Ask a counsellor: Should I put up with a man who is always late?

Columnist and counsellor Fiona Caine offers her perspective on whether a woman should put with a man who regularly stands her up.

The problem…

“A couple of months ago I met a man and we’ve been seeing each other a few times a week. However, he is nearly always late for our dates and once he left me sitting in a busy restaurant on my own for almost an hour. Twice he has been a complete no-show and didn’t message to say he wasn’t coming – he just texted the following day to apologise.

“I’m ready to try again for a serious relationship, but I’m worried I might be setting myself up for a fall. Should I continue to see him?”

Fiona says…

You’ve been remarkably forgiving so far and many people, myself included, would have decided that being stood up twice in such a short space of time was already a step too far.

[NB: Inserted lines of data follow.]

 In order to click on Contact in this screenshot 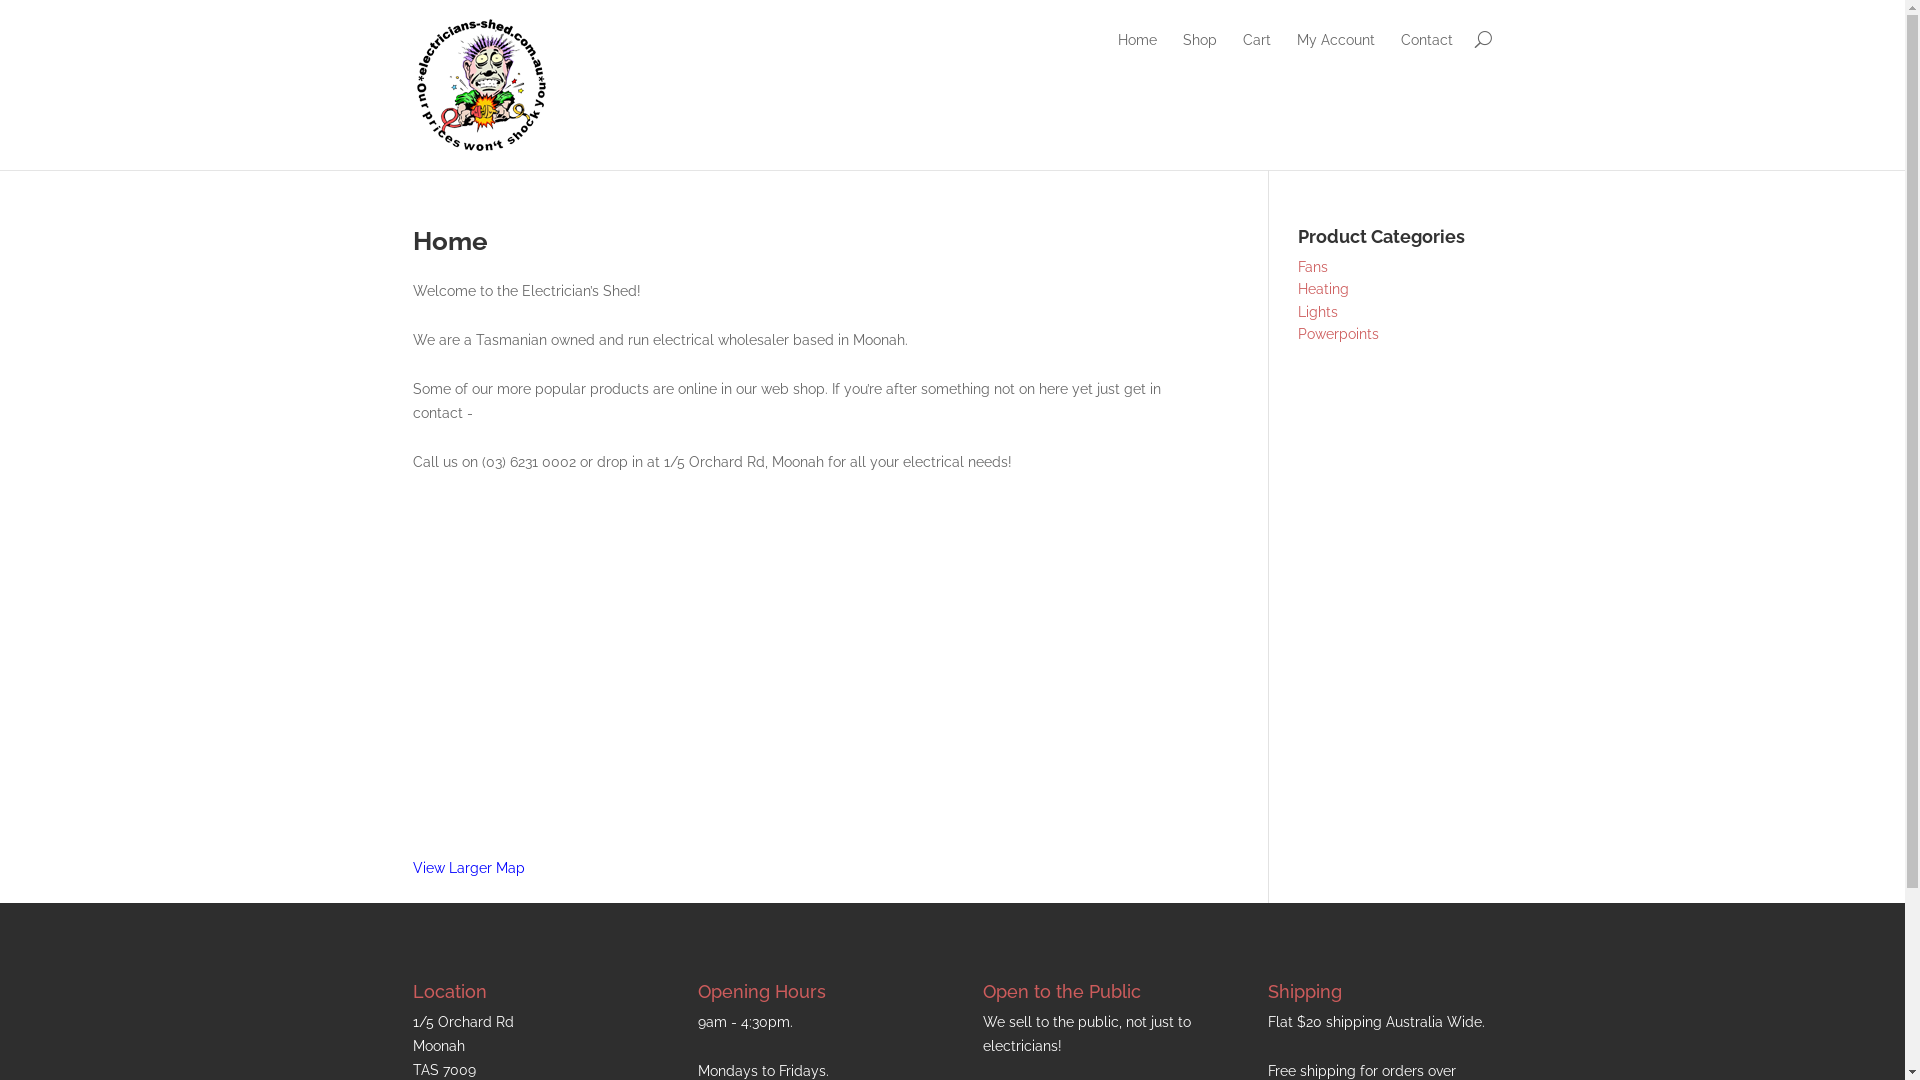, I will do `click(1426, 54)`.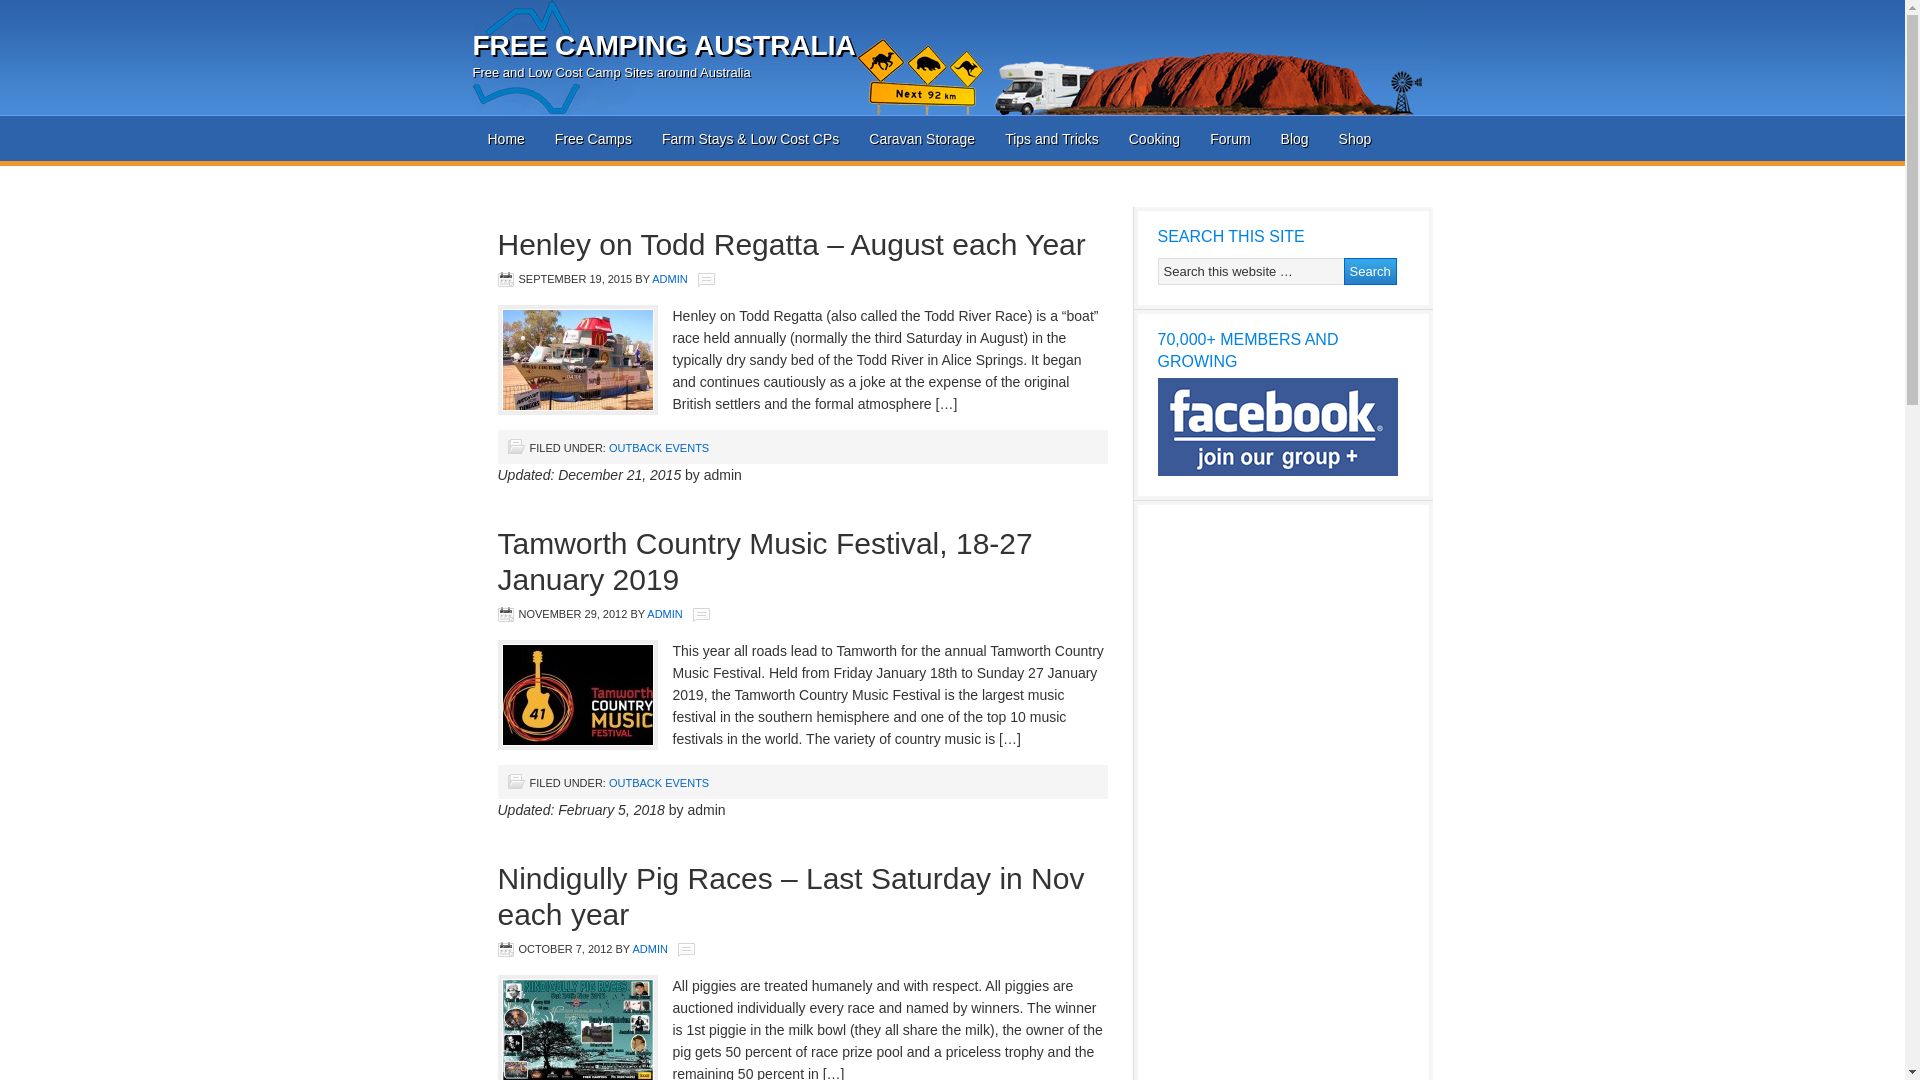 The height and width of the screenshot is (1080, 1920). What do you see at coordinates (766, 562) in the screenshot?
I see `Tamworth Country Music Festival, 18-27 January 2019` at bounding box center [766, 562].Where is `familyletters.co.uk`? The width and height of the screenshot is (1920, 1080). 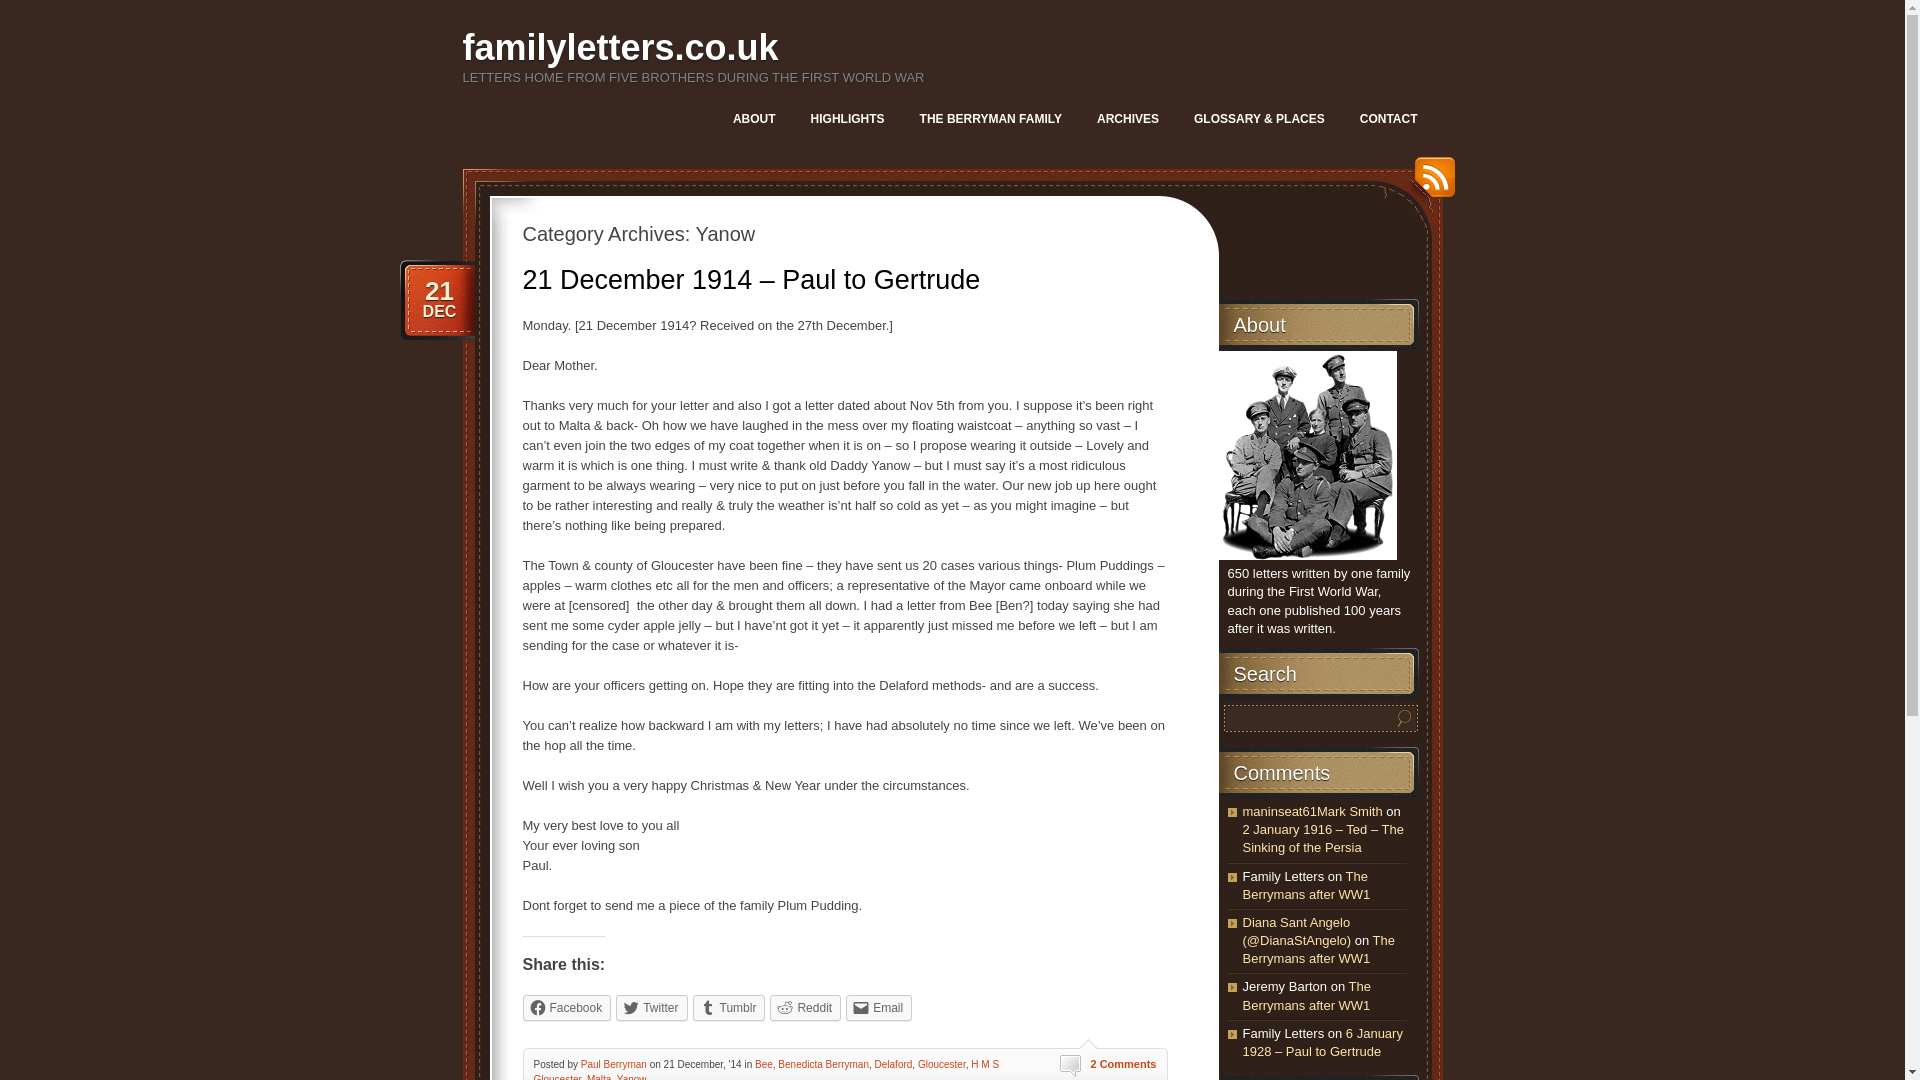 familyletters.co.uk is located at coordinates (620, 48).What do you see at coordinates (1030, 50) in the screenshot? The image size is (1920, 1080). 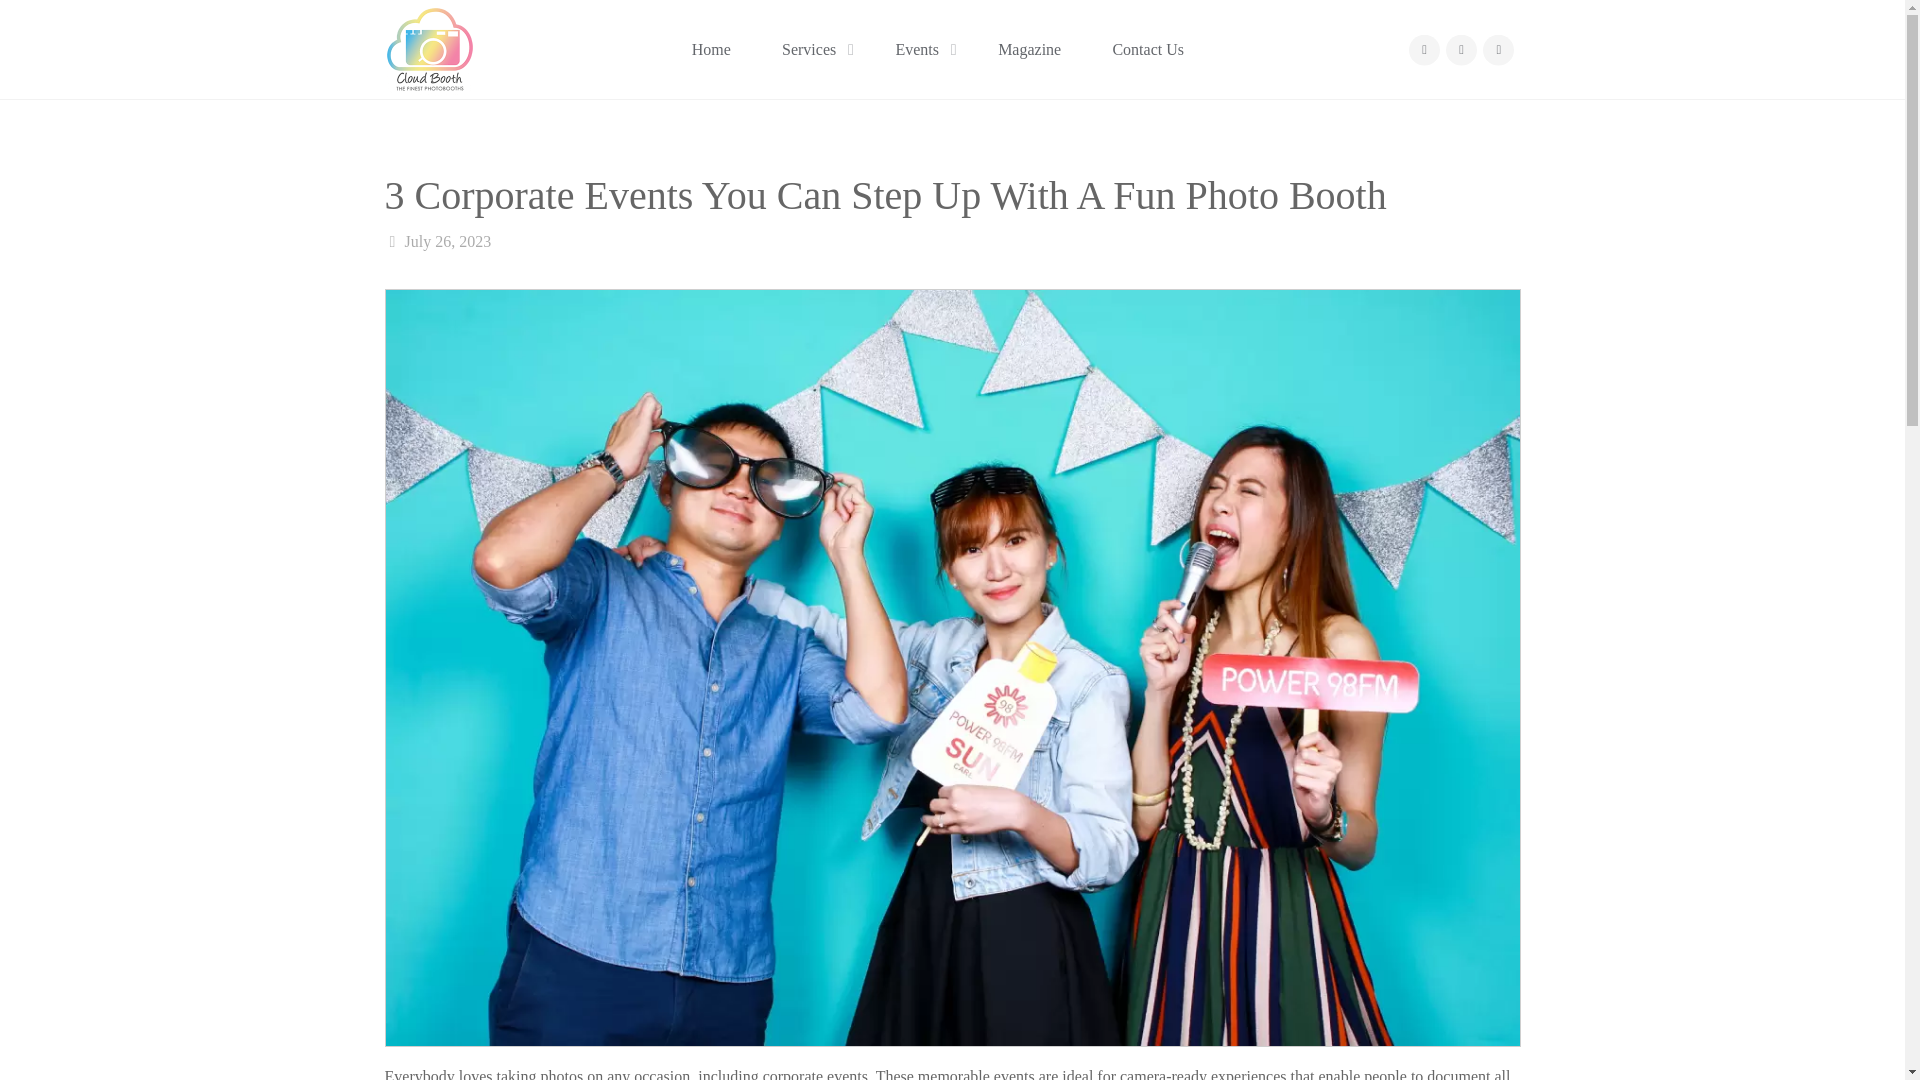 I see `Magazine` at bounding box center [1030, 50].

It’s not difficult to stay in touch with people using mobile phones today. To apologise by text, rather than a voice-to-voice call or voicemail, suggests a lack of respect at best and downright cowardice at worst.


I accept that plans must change sometimes but, when a pattern develops like this, I am not sure it can be put down to simple forgetfulness – but only you can decide whether to give him more time. If you do, I suggest you make a start by saying you care for him and want to continue to see him, but that you were hurt by being stood up and doubly hurt when he didn’t call after promising to.

Stress that you understand why his plans may have to change at short notice, but tell him your time is valuable too, so could he let you know in good time if he’s going to be late or his plans change. You can then see how it goes, but I think you might also want to consider pulling back from thinking of this as a “serious relationship”, at least for now. I am not saying it won’t get to that stage, but you’ve only known him for two months and his behaviour to date suggests he might not yet see this as a serious relationship either.

Enjoy your time together and decide how long you want to give him; hopefully he will grow to feel the same way about you. If his behaviour doesn’t change, and he fails to consider your needs though, you’ll know it’s time to move on.